Demand response was the first step in transforming the relationship between utilities and consumers into a two-way street. Solar, wind, nuclear power and other innovations have all been about changing the mix of supply: demand response really allowed the industry to examine what they do from the other way around. Over the next 100 years, controlling demand will play a fundamental role in the power industry. It will help reduce emissions, allow utilities to postpone capital upgrades, and help conserve natural resources.

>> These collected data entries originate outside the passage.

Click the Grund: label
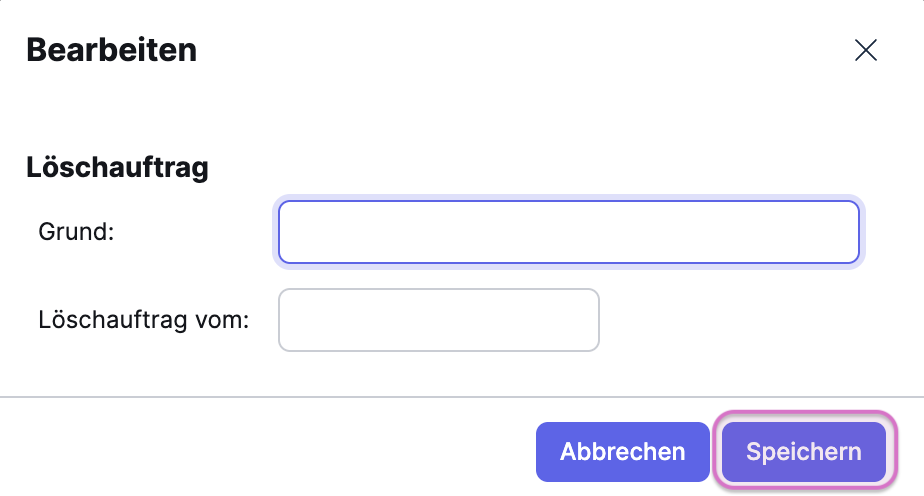The width and height of the screenshot is (924, 496). point(77,232)
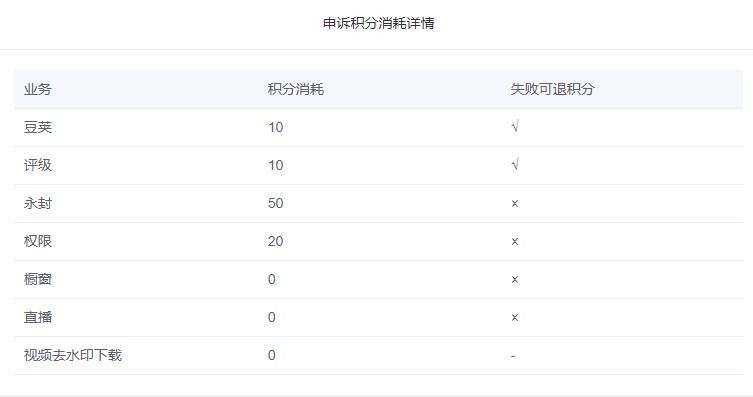Select the 业务 column header
This screenshot has width=753, height=397.
tap(37, 89)
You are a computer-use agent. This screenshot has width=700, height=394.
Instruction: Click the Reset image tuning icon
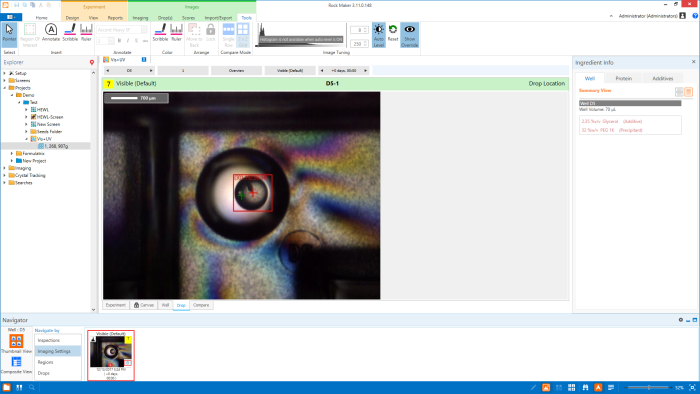click(393, 33)
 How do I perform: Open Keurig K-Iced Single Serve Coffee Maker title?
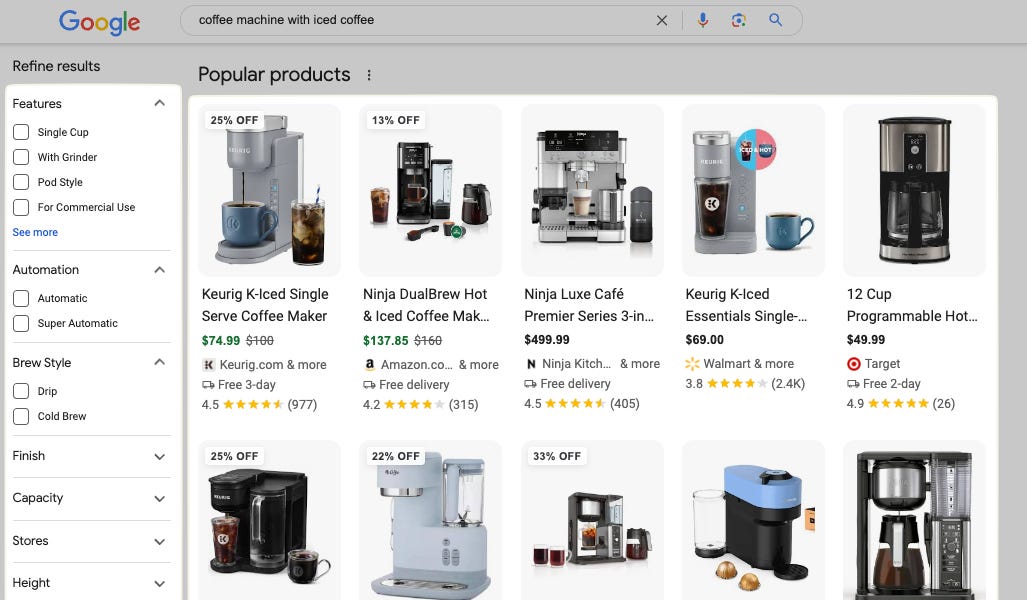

“You’re also going to see a greater awareness among consumers about how to use power and how to reduce their bills that can be traced back to the development of demand response. Demand response will also shift from being about getting large amounts of power from a few customers a few times a year to small amounts of customers across wide territories on a continual basis. The grid will become fluid. “It’s a clunky name, but a beautiful concept.” Amit Narayan, CEO, AutoGrid Systems



“One of the biggest game-changers in almost any industry over the past 25 years is the advancement of communications network technology, and the electric utility industry is no different. Utilities have increasingly complex operations as a result of customer expectations, increased distributed generation and regulatory requirements around cost and reliability. A critical element of addressing this complexity is by leveraging the rapid innovations associated with communication technology.” Matthew Zafuto, executive vice president, corporate strategy and business development, Sensus

“Being able to get a real-time snapshot of electrical loads and generation while remotely controlling generation, transmission and distribution facilities has made our grid the most reliable and cost-effective grid in the world. Most people have no idea how the interconnected grid works and is controlled via SCADA and communication networks across all of the U.S.” Keith Nix, vice president of technical services and system reliability, Texas-New Mexico Power Co.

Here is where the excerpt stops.